Días pasados nos formulábamos algunas preguntas sobre las vocaciones sacerdotales; damos por presupuesta la existencia de los llamados divinos, que pueden ser internos (por una moción del Espíritu Santo) o externos (por Sus mismos labios, como a los Apóstoles, o por las Sagradas Escrituras, que deben sentirse como Su palabra misma); o sea, dejamos descontado que existen siempre las vocaciones, principalmente por que Dios nada niega, de los bienes que son necesarios. Como los sacramentos son los signos eficaces de la Gracia y, por lo tanto, indispensables en y para la vida cristiana o, mejor aún, para la humana salvación; si especialmente en vista de la confección de los sacramentos de la Sagrada Eucaristía y de la Penitencia, es requerido el Sacramento del Orden, el sacerdocio ordenado, y siendo que el primero de los Sacramentos mencionados es el centro mismo de la vida de la Gracia, como acaban de reiterar los últimos dos papas y expusiera con holgada maestría Paulo VI en su Encíclia Mysterium Fidei, los sacerdotes deben considerarse un bien necesario, del que Dios no podría privarnos sin contradecirse; por cuanto, ordinariamente, sin Sacramentos no hay salvación posible. De modo que también son bienes necesarios para la salvación, los medios indispensables para obtener los Sacramentos.
Si Dios negase lo necesario, es decir, aquello que es preciso según el orden de la naturaleza de las cosas (de la sobrenaturaleza, en este caso, pues es la naturaleza de la Salvación ser sobrenatural), sería como decir que no da aquella fuerza o la virtud suficiente, que es necesaria para la salvación que Él exige; o lo que es igual, que pone la dureza de la exigencia o la prueba, antes que los medios de la gracia para superarlas, tal como era en la ley antigua, según atestigua San Pablo en la Epístola a los Romanos; con lo cual, esta presente Era de la Gracia sería verdaderamente inferior a la venida del Mesías, lo cual es insostenible. Y es, además, una proposición contraria a la doctrina fijada por el Magisterio, como consta en Dz. 1092, en ocasión de condenarse algunos errores jansenistas.

..........

Ejercicio escrito 1:
Responde estas preguntas con datos del texto sobre las vocaciones sacerdotales:
(a) ¿Qué encíclica de Paulo VI se menciona?
(b) ¿En qué epístola atestigua San Pablo cómo era la ley antigua?
(c) ¿Qué referencia se cita para la doctrina fijada por el Magisterio contra algunos errores jansenistas?
Ejercicio escrito 2:
Edita el texto sobre las vocaciones sacerdotales: copia todo lo que va desde "Si Dios negase" hasta "algunos errores jansenistas.", y sustituye "San Pablo" por "el apóstol Pablo".
El material que viene a continuación no tiene relación con el texto.

Extracto de datos:
..........

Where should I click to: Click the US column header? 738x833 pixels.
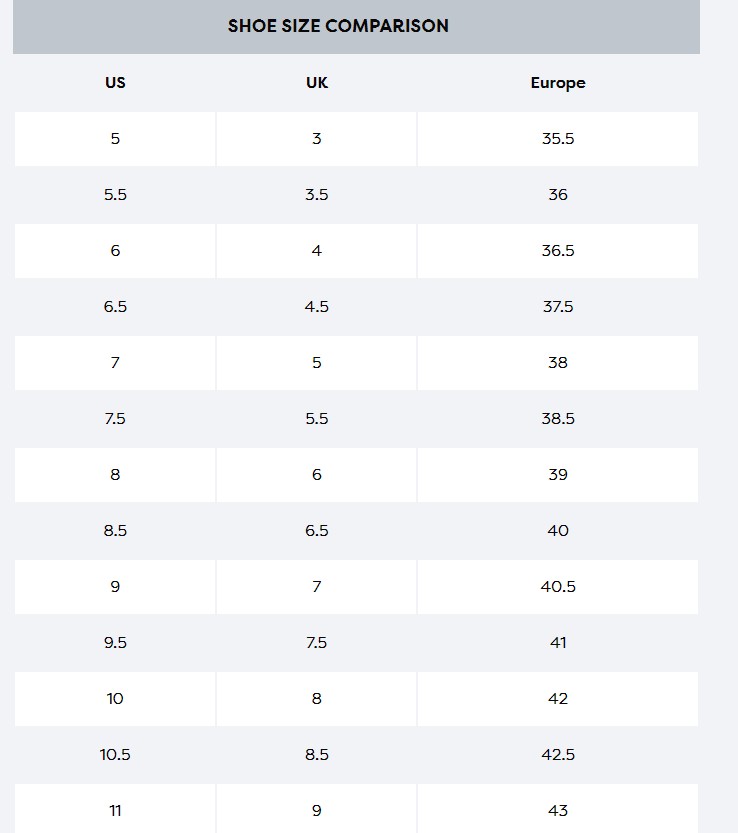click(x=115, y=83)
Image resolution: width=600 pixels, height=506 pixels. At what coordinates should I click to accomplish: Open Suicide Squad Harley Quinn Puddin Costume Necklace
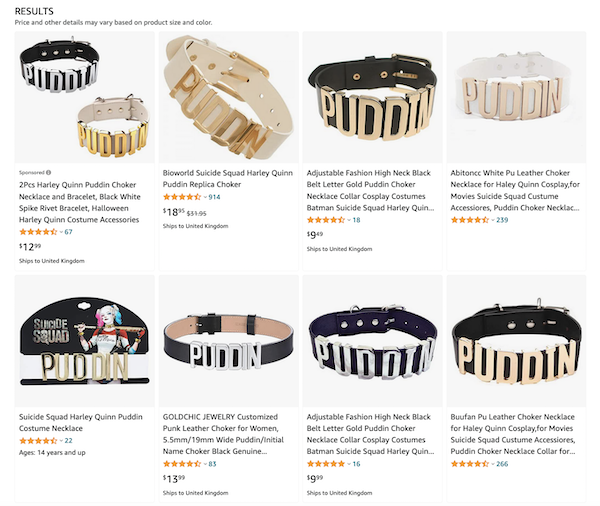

..........

Resultado del ejercicio 1:
(a) La encíclica Mysterium Fidei.
(b) En la Epístola a los Romanos.
(c) Dz. 1092.

Resultado del ejercicio 2:
Si Dios negase lo necesario, es decir, aquello que es preciso según el orden de la naturaleza de las cosas (de la sobrenaturaleza, en este caso, pues es la naturaleza de la Salvación ser sobrenatural), sería como decir que no da aquella fuerza o la virtud suficiente, que es necesaria para la salvación que Él exige; o lo que es igual, que pone la dureza de la exigencia o la prueba, antes que los medios de la gracia para superarlas, tal como era en la ley antigua, según atestigua el apóstol Pablo en la Epístola a los Romanos; con lo cual, esta presente Era de la Gracia sería verdaderamente inferior a la venida del Mesías, lo cual es insostenible. Y es, además, una proposición contraria a la doctrina fijada por el Magisterio, como consta en Dz. 1092, en ocasión de condenarse algunos errores jansenistas.